(scroll to the bottom to watch the full teaching)
There was a knock on the door of the hut occupied by a missionary in the Philippines. Answering, the missionary found one of the native boys holding a large fish in his hands.
The boy said: “Pastor, you taught us what sowing and reaping is, so here—I’ve brought you a seed-faith offering.” As the missionary gratefully took the fish, he questioned the kid, “If this is your seed-faith offering, what is your family going to eat tonight?”
At this, the boy beamed and said: “Oh, I’m going to catch them now. The harvest is back in the river.”
This little boy was onto something. He knew that once he’s sown his seed, he had the right to expect a harvest. How do you decide the size of your financial seed? Let me share the four-step process I take when preparing to sow a financial seed.
Step 1: CONNECT with God.
Sowing a financial seed is a spiritual process. According to Paul, “And God, who supplies seed for the sower and bread to eat, will also supply you with all the seed you need and will make it grow and produce a rich harvest from your generosity” (2 Corinthians 9:10, GNT). He wasn’t talking about agricultural seeds. He was speaking about money.
Since God is the supplier of seed and the harvest planting is a spiritual activity, connecting with Him is wise. I usually bathe the planting opportunity in prayer, sometimes adding fasting. This is done over several days. I don’t want my decision to simply be a financial one.
Prayer helps to overcome the confusion that planting a financial seed is merely giving money away. In reality, that couldn’t be further from the truth. Although the gift will go towards a worthy cause or the work of ministry, God views my gift as seed. And it’s not just a seed. It’s my seed that He’ll make grow to produce a rich harvest. Therefore, I connect with God to ensure my giving is genuine and heartfelt versus insincere or obligatory.
Step 2: COMMUNICATE with family and friends.
Most people nowadays are far removed from the farm. By default, the principle of sowing and reaping also becomes far removed from our lives. It’s never that way with farmers. Not in Bible days, nor in our day. The farmer in a very special sense is made to see his dependence upon God each season. From the time he sows the seed to the day he sees the corn in the ear, he’s dependent upon the Lord.
He’s dependent for sunshine and showers in every season so the grains can ripen for harvest. The farmer must look up, for where else can he look? He must leave his business in the Lord’s hands, for who else can be his helper?

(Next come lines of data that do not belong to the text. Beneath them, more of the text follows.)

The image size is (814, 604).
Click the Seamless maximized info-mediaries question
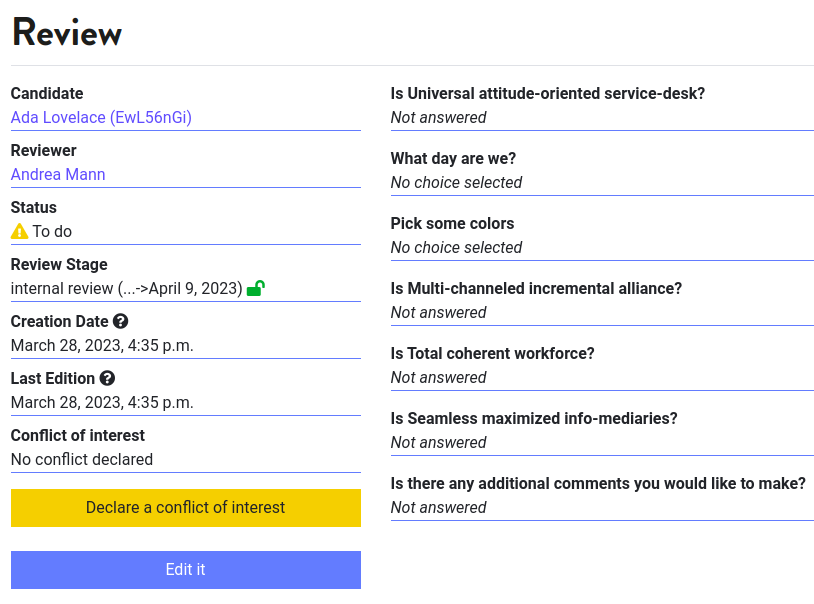[533, 418]
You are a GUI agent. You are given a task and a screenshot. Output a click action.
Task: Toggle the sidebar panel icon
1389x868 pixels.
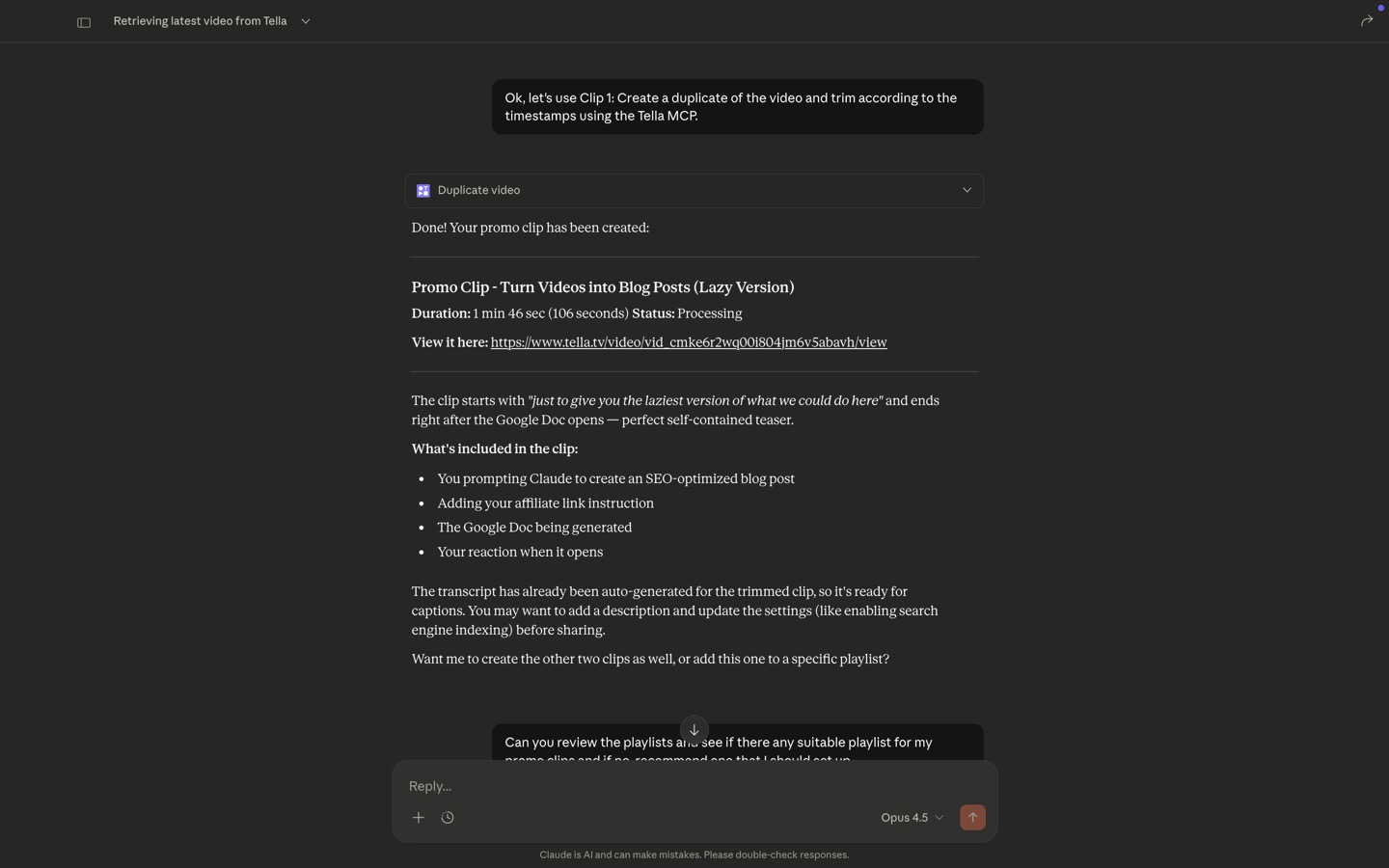[x=84, y=22]
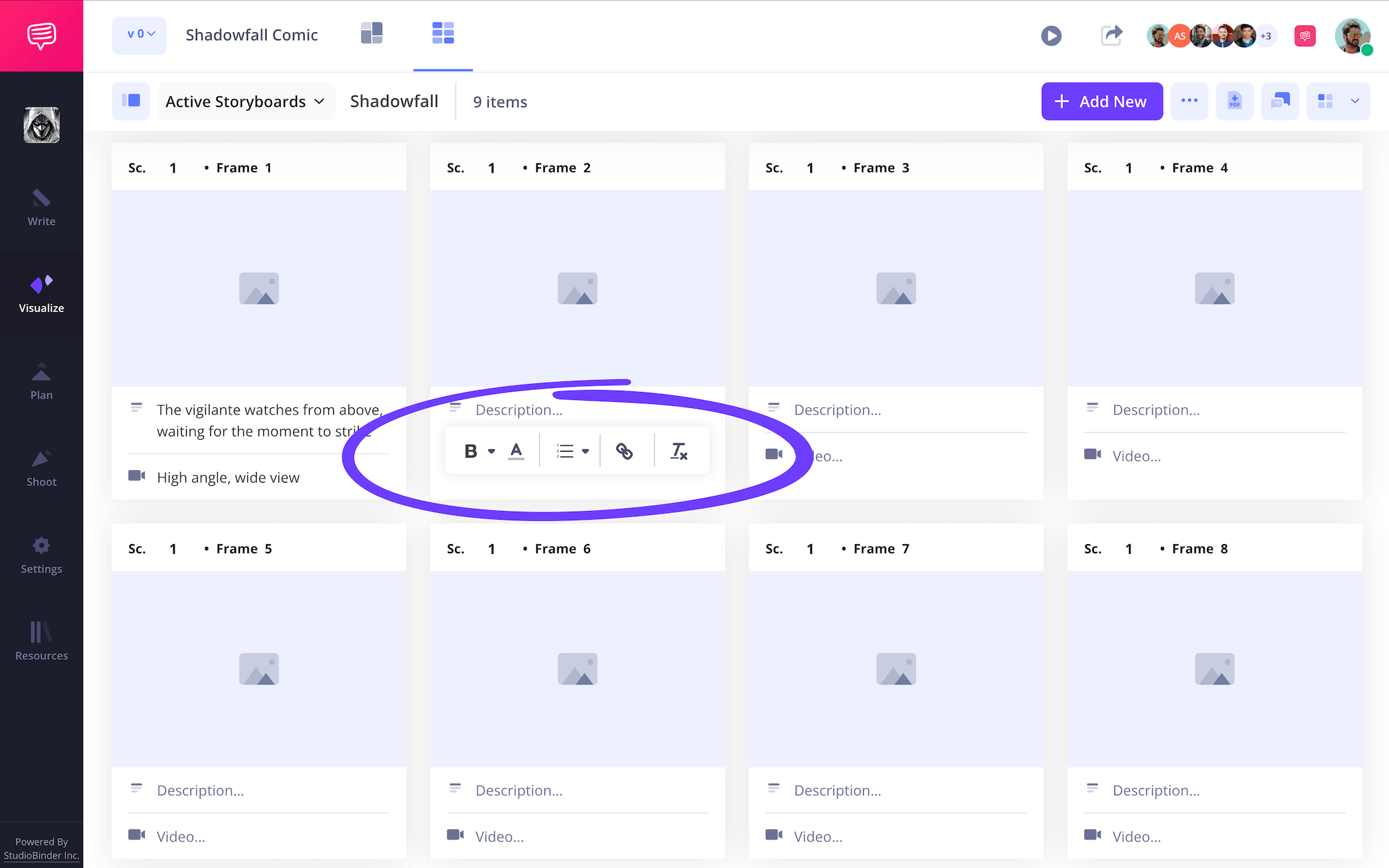Expand the list style dropdown arrow

pos(585,452)
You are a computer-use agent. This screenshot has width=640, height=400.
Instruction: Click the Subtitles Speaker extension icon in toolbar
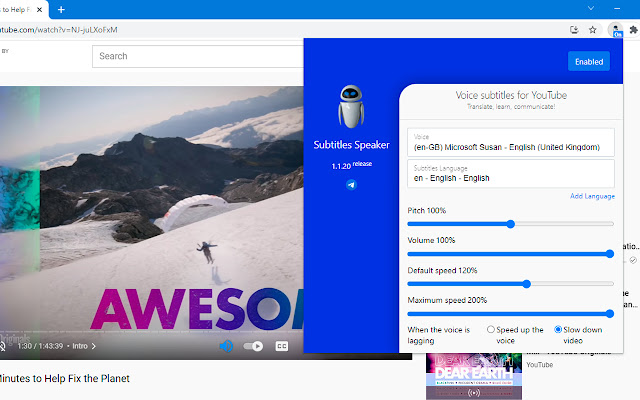click(615, 30)
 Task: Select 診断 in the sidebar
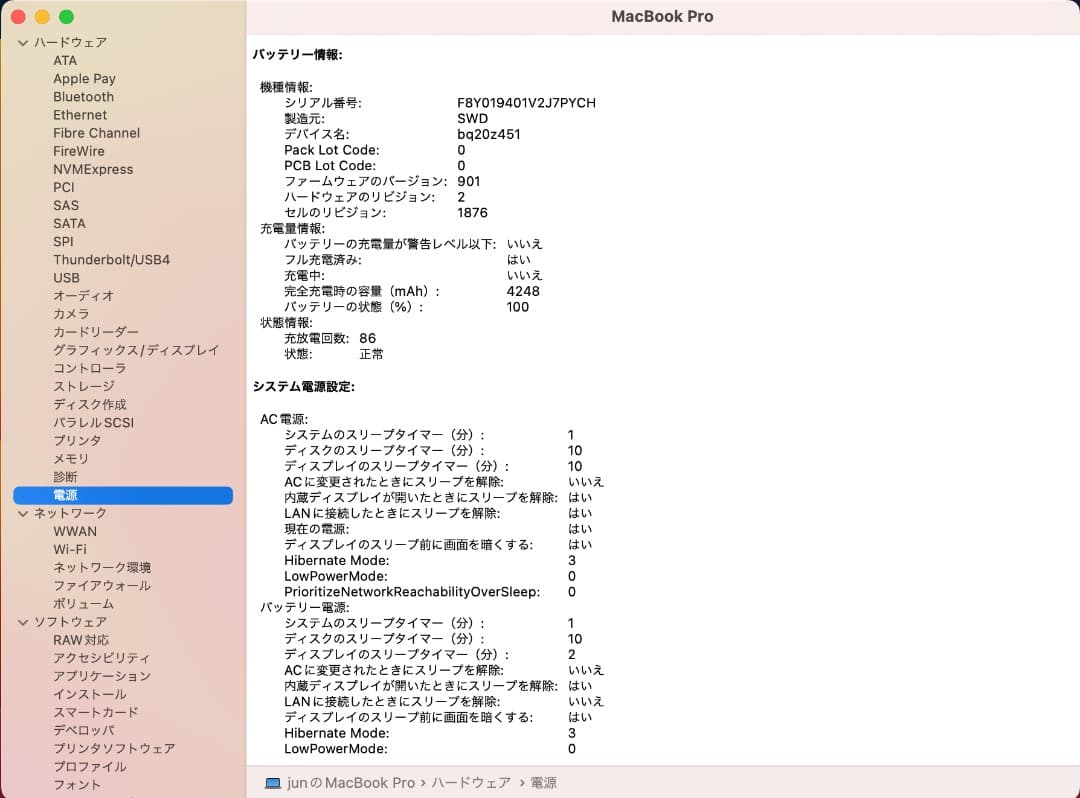(x=66, y=476)
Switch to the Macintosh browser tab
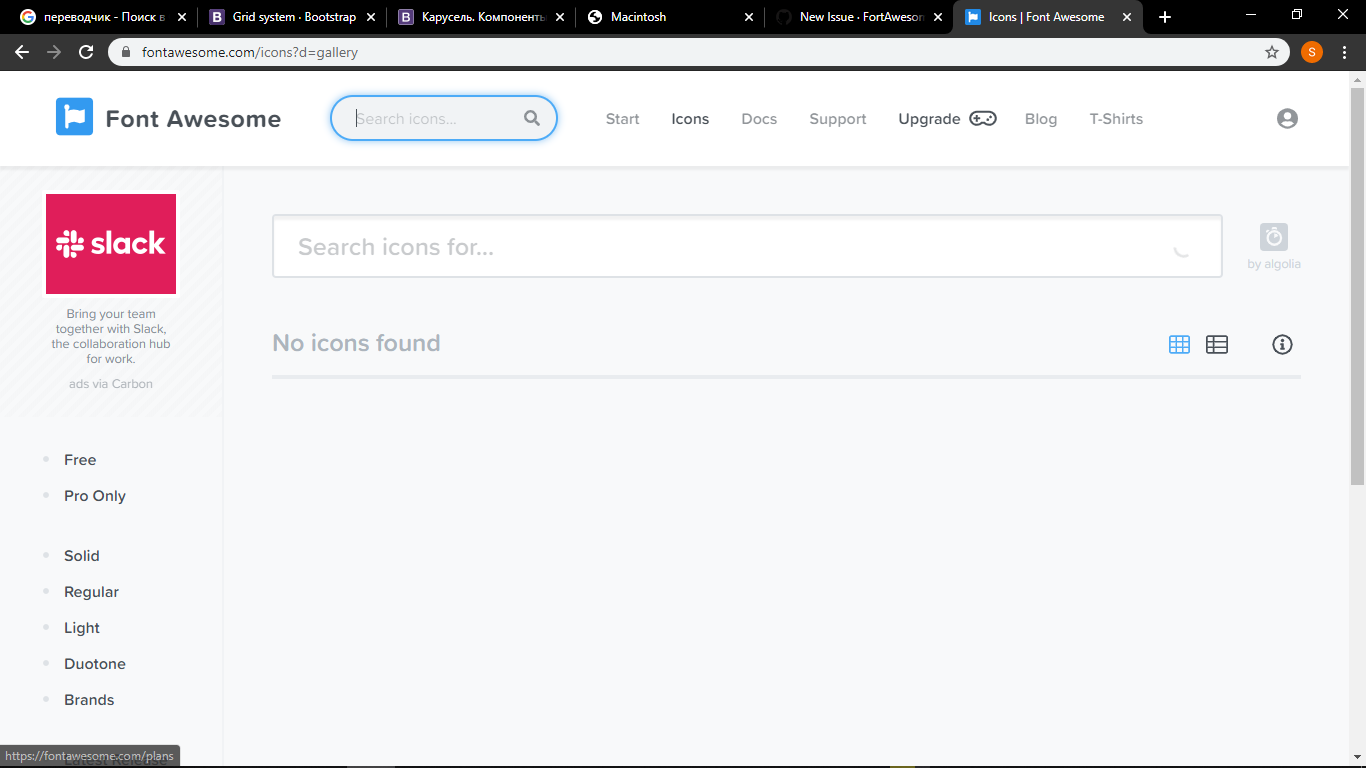This screenshot has height=768, width=1366. (x=640, y=16)
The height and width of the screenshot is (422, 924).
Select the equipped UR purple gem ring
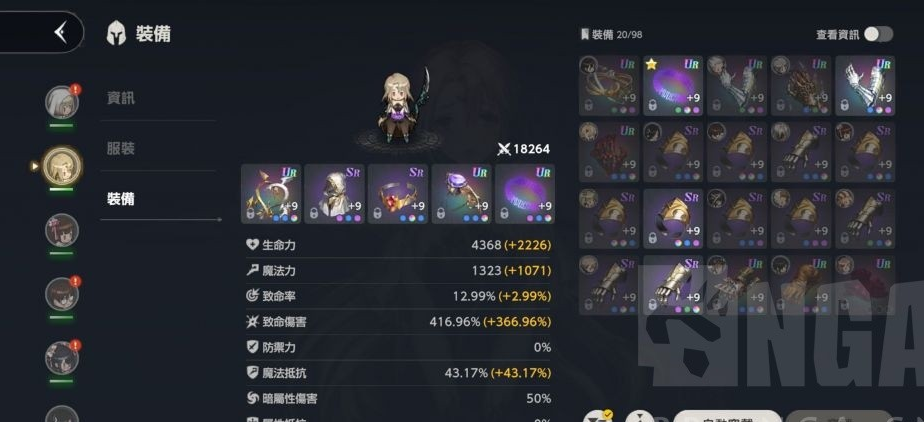point(461,194)
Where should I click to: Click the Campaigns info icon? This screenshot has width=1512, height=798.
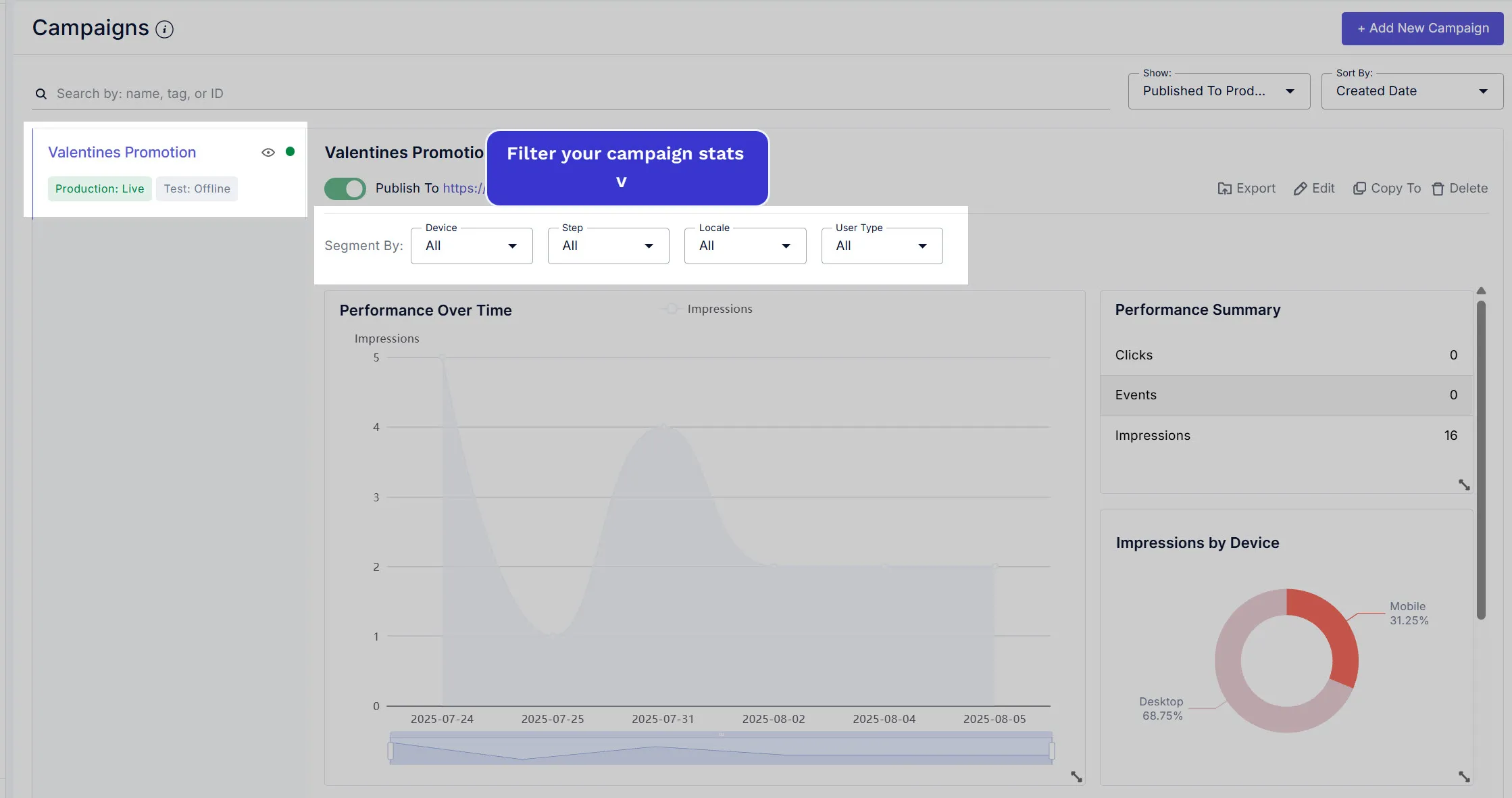click(x=164, y=29)
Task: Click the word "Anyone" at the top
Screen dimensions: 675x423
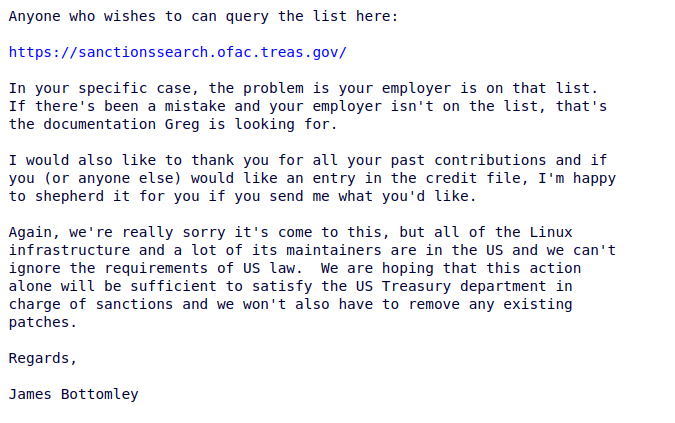Action: (34, 16)
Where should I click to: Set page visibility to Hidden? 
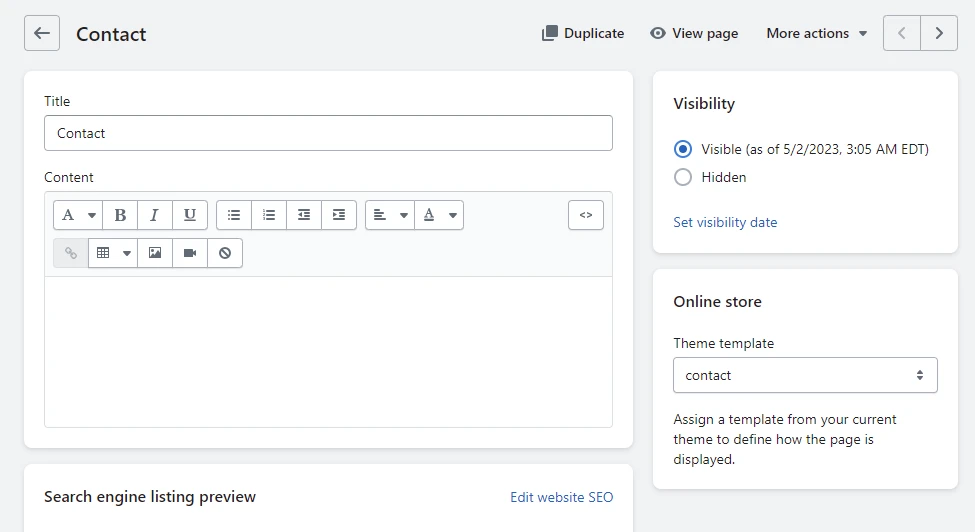(x=683, y=177)
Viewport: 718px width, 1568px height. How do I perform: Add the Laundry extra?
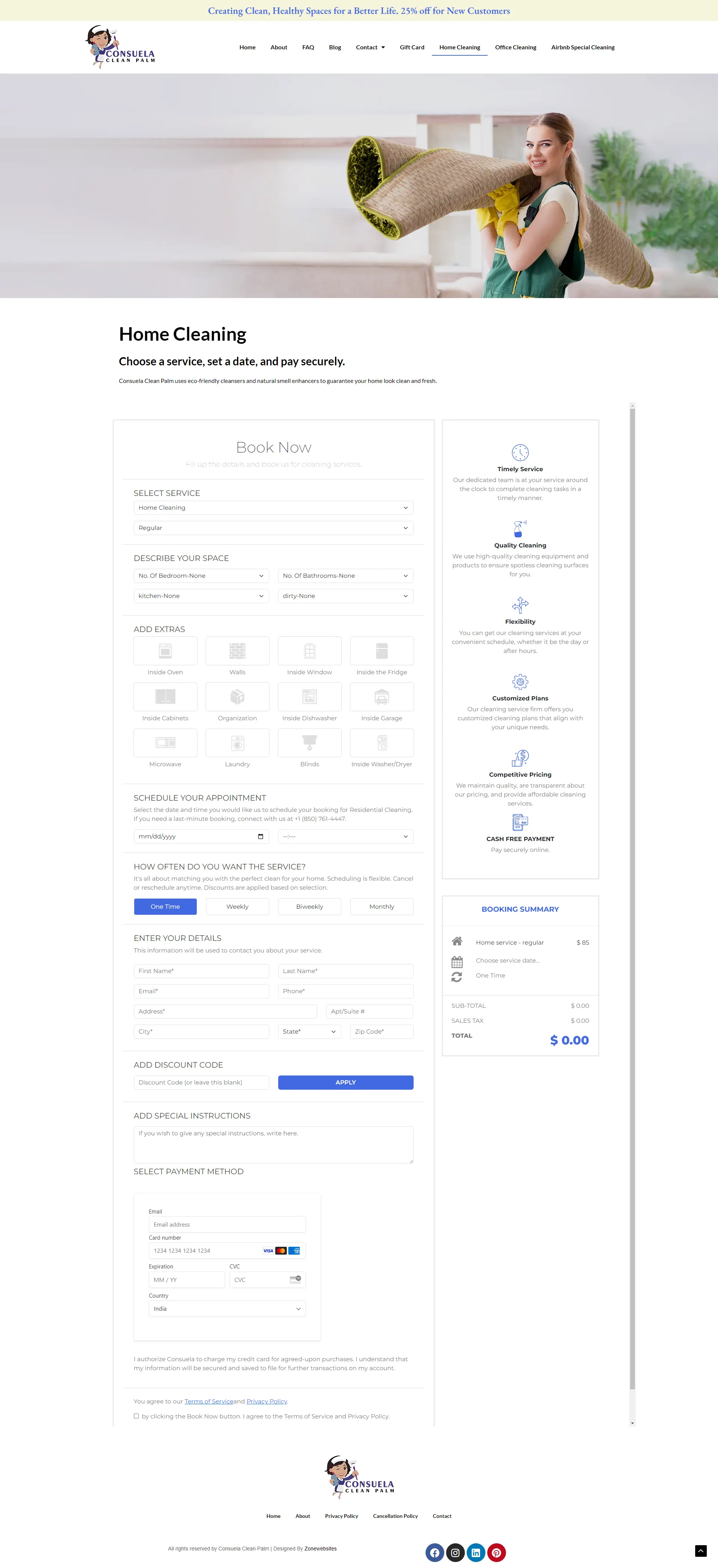click(237, 743)
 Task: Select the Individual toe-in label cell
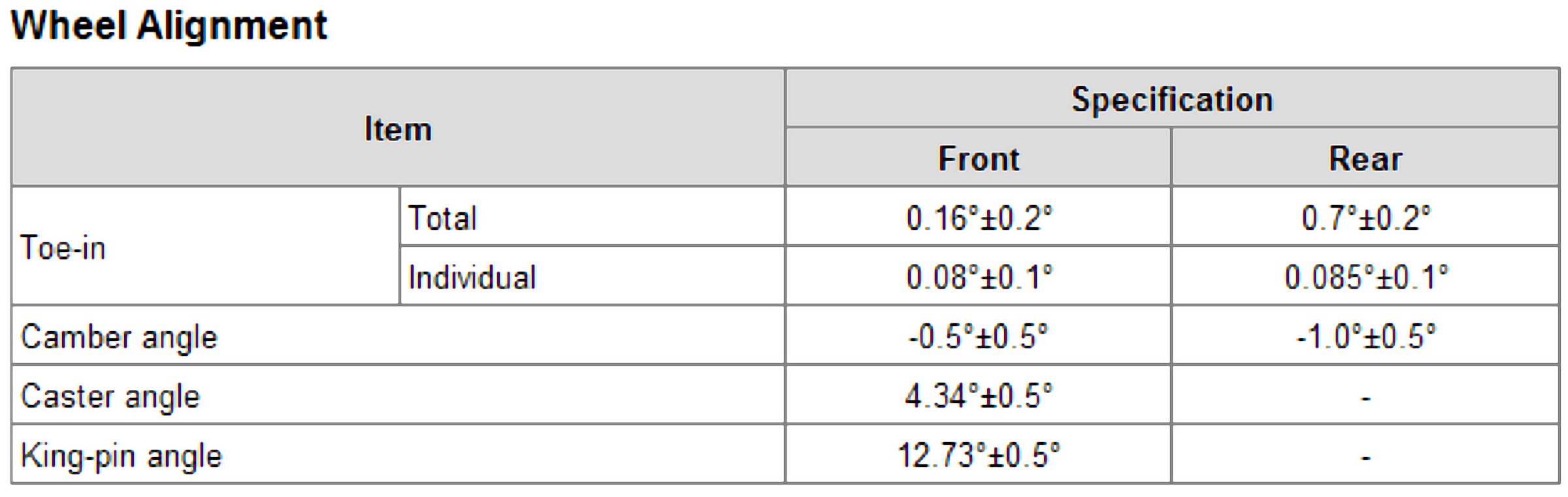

What would happen if you communicated your newfound knowledge about sowing and reaping with friends and relatives? Who knows, God may use you to help change their destiny.
Step 3: CONSIDER your giving potential.
Immediately after a pastor made an appeal in church for a great and worthy cause, a member of the church approached him with a check for $50, asking at the same time if her gift was satisfactory. The pastor instantly replied, “If it represents you.”
There was a moment of soul-searching by the woman and she asked to have the check back. A day or two later she returned, handing the pastor a check for $5,000 and again asked the same question, “Is my gift satisfactory?” The pastor gave the same answer as before, “If it represents you?” As before, a truth seemed to be driving deeply in her heart. After a few moments of hesitation, she took back the check and left.
Later in the week she came again with a check. This time it was for $50,000. As she placed it in the pastor’s hand, she said, “After earnest, prayerful thought, I have come to the conclusion that this gift does represent me and I am happy to give it.”
Since sowing is a spiritual process, strive to develop your giving potential. After all, you must grow in every area of life. This includes your financial life.
Step 4: COMMIT to practicing generosity.
God encourages generosity. When Jesus said, “For God so loved the world that he gave his only…” (John 3:16, italics mine), this selfless act modeled the greatest act of generosity. Generosity is not the amount of your financial gift. Generosity has to do with the value of that gift to you.
Paul weighs in when he told the Corinthians, “Remember this: Whoever sows sparingly will also reap sparingly, and whoever sows generously will also reap generously. Each of you should give what you have decided in your heart to give, not reluctantly or under compulsion, for God loves a cheerful giver” (2 Corinthians 9:6-7, NIV).
Commit to practicing generosity—because this year’s seed determines next year’s harvest!